━━━ RECORD SET

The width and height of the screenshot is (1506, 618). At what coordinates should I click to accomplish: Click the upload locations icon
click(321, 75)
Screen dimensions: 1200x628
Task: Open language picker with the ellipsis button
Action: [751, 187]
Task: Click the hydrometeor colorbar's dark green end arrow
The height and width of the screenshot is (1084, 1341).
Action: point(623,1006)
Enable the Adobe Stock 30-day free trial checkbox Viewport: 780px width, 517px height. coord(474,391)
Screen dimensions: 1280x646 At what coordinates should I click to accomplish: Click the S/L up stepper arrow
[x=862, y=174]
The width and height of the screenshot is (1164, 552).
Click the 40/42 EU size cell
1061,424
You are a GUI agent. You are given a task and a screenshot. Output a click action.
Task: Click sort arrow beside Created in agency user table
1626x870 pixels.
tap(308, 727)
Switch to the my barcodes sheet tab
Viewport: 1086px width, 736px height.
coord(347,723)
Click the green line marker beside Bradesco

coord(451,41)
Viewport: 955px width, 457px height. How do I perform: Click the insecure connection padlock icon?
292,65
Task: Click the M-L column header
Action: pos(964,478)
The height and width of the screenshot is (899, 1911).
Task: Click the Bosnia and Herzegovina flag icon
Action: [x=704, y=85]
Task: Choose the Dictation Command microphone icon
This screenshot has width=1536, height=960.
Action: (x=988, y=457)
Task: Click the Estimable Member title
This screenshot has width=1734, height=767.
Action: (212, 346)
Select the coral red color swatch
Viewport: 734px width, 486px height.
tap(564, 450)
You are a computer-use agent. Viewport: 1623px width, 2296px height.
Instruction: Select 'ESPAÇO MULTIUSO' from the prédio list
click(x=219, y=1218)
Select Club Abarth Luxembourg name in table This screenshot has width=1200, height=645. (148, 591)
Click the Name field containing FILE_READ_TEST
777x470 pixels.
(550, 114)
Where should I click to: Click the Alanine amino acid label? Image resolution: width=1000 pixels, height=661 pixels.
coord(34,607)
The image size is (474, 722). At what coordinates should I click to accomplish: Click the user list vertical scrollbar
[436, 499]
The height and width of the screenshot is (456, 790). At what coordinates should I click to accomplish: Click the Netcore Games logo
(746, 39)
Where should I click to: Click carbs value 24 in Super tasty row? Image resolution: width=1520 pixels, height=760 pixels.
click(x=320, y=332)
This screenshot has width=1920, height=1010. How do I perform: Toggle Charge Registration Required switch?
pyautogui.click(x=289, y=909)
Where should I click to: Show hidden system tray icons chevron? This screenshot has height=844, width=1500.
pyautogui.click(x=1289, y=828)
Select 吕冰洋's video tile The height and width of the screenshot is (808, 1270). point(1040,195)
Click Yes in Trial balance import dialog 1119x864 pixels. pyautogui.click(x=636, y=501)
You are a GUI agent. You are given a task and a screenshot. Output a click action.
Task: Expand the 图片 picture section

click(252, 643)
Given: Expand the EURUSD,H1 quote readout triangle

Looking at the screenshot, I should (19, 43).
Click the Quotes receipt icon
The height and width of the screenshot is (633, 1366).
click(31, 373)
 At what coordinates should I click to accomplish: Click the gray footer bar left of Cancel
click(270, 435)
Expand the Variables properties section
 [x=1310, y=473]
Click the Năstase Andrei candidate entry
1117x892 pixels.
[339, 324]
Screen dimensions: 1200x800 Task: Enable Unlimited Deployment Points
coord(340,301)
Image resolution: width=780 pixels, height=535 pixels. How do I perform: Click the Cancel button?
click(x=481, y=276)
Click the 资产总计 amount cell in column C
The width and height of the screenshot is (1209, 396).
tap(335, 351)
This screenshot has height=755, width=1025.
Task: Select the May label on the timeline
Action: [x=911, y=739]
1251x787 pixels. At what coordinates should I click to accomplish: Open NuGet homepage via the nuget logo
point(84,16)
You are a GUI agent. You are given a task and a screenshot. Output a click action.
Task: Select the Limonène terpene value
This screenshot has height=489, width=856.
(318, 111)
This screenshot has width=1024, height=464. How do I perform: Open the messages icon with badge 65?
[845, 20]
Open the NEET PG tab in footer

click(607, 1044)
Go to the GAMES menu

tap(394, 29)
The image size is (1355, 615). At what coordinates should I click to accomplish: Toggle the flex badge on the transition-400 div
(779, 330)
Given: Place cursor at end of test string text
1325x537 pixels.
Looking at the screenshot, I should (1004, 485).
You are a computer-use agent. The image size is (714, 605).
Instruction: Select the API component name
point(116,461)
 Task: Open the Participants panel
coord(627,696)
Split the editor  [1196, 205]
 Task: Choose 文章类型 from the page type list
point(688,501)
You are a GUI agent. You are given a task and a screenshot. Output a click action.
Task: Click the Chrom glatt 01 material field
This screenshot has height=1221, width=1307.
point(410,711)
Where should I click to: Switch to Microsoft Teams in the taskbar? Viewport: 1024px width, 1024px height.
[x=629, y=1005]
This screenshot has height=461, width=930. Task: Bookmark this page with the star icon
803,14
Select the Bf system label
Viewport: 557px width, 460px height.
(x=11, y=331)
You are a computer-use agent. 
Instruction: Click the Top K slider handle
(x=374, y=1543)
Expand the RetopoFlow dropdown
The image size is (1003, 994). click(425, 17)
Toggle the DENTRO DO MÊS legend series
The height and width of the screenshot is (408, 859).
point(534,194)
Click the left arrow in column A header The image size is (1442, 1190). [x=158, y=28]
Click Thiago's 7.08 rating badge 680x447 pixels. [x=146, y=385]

━━━━━━

WHAT IS NEEDED ->
To complete this exercise, set down every line above exactly once more.

COMPLETED EXERCISE ->
The width and height of the screenshot is (1506, 618). At what coordinates should I click to accomplish: Click the upload locations icon
click(321, 75)
Screen dimensions: 1200x628
Task: Open language picker with the ellipsis button
Action: [751, 187]
Task: Click the hydrometeor colorbar's dark green end arrow
The height and width of the screenshot is (1084, 1341).
Action: point(623,1006)
Enable the Adobe Stock 30-day free trial checkbox Viewport: 780px width, 517px height. coord(474,391)
Screen dimensions: 1280x646 At what coordinates should I click to accomplish: Click the S/L up stepper arrow
[x=862, y=174]
The width and height of the screenshot is (1164, 552).
Click the 40/42 EU size cell
1061,424
You are a GUI agent. You are given a task and a screenshot. Output a click action.
Task: Click sort arrow beside Created in agency user table
1626x870 pixels.
tap(308, 727)
Switch to the my barcodes sheet tab
Viewport: 1086px width, 736px height.
coord(347,723)
Click the green line marker beside Bradesco

coord(451,41)
Viewport: 955px width, 457px height. How do I perform: Click the insecure connection padlock icon?
292,65
Task: Click the M-L column header
Action: pos(964,478)
The height and width of the screenshot is (899, 1911).
Task: Click the Bosnia and Herzegovina flag icon
Action: [x=704, y=85]
Task: Choose the Dictation Command microphone icon
This screenshot has width=1536, height=960.
Action: (x=988, y=457)
Task: Click the Estimable Member title
This screenshot has width=1734, height=767.
Action: (212, 346)
Select the coral red color swatch
Viewport: 734px width, 486px height.
tap(564, 450)
You are a computer-use agent. Viewport: 1623px width, 2296px height.
Instruction: Select 'ESPAÇO MULTIUSO' from the prédio list
click(x=219, y=1218)
Select Club Abarth Luxembourg name in table This screenshot has width=1200, height=645. (148, 591)
Click the Name field containing FILE_READ_TEST
777x470 pixels.
(550, 114)
Where should I click to: Click the Alanine amino acid label? Image resolution: width=1000 pixels, height=661 pixels.
coord(34,607)
The image size is (474, 722). At what coordinates should I click to accomplish: Click the user list vertical scrollbar
[436, 499]
The height and width of the screenshot is (456, 790). At what coordinates should I click to accomplish: Click the Netcore Games logo
(746, 39)
Where should I click to: Click carbs value 24 in Super tasty row? Image resolution: width=1520 pixels, height=760 pixels.
click(x=320, y=332)
This screenshot has width=1920, height=1010. How do I perform: Toggle Charge Registration Required switch?
pyautogui.click(x=289, y=909)
Where should I click to: Show hidden system tray icons chevron? This screenshot has height=844, width=1500.
pyautogui.click(x=1289, y=828)
Select 吕冰洋's video tile The height and width of the screenshot is (808, 1270). point(1040,195)
Click Yes in Trial balance import dialog 1119x864 pixels. pyautogui.click(x=636, y=501)
You are a GUI agent. You are given a task and a screenshot. Output a click action.
Task: Expand the 图片 picture section

click(252, 643)
Given: Expand the EURUSD,H1 quote readout triangle

Looking at the screenshot, I should (19, 43).
Click the Quotes receipt icon
The height and width of the screenshot is (633, 1366).
click(31, 373)
 At what coordinates should I click to accomplish: Click the gray footer bar left of Cancel
click(270, 435)
Expand the Variables properties section
 [x=1310, y=473]
Click the Năstase Andrei candidate entry
1117x892 pixels.
[339, 324]
Screen dimensions: 1200x800 Task: Enable Unlimited Deployment Points
coord(340,301)
Image resolution: width=780 pixels, height=535 pixels. How do I perform: Click the Cancel button?
click(x=481, y=276)
Click the 资产总计 amount cell in column C
The width and height of the screenshot is (1209, 396).
tap(335, 351)
This screenshot has height=755, width=1025.
Task: Select the May label on the timeline
Action: [x=911, y=739]
1251x787 pixels. At what coordinates should I click to accomplish: Open NuGet homepage via the nuget logo
point(84,16)
You are a GUI agent. You are given a task and a screenshot. Output a click action.
Task: Select the Limonène terpene value
This screenshot has height=489, width=856.
(318, 111)
This screenshot has width=1024, height=464. How do I perform: Open the messages icon with badge 65?
[845, 20]
Open the NEET PG tab in footer

click(607, 1044)
Go to the GAMES menu

tap(394, 29)
The image size is (1355, 615). At what coordinates should I click to accomplish: Toggle the flex badge on the transition-400 div
(779, 330)
Given: Place cursor at end of test string text
1325x537 pixels.
Looking at the screenshot, I should (1004, 485).
You are a computer-use agent. The image size is (714, 605).
Instruction: Select the API component name
point(116,461)
 Task: Open the Participants panel
coord(627,696)
Split the editor  [1196, 205]
 Task: Choose 文章类型 from the page type list
point(688,501)
You are a GUI agent. You are given a task and a screenshot. Output a click action.
Task: Click the Chrom glatt 01 material field
This screenshot has height=1221, width=1307.
point(410,711)
Where should I click to: Switch to Microsoft Teams in the taskbar? Viewport: 1024px width, 1024px height.
[x=629, y=1005]
This screenshot has height=461, width=930. Task: Bookmark this page with the star icon
803,14
Select the Bf system label
Viewport: 557px width, 460px height.
(x=11, y=331)
You are a computer-use agent. 
Instruction: Click the Top K slider handle
(x=374, y=1543)
Expand the RetopoFlow dropdown
The image size is (1003, 994). click(425, 17)
Toggle the DENTRO DO MÊS legend series
The height and width of the screenshot is (408, 859).
point(534,194)
Click the left arrow in column A header The image size is (1442, 1190). [x=158, y=28]
Click Thiago's 7.08 rating badge 680x447 pixels. [x=146, y=385]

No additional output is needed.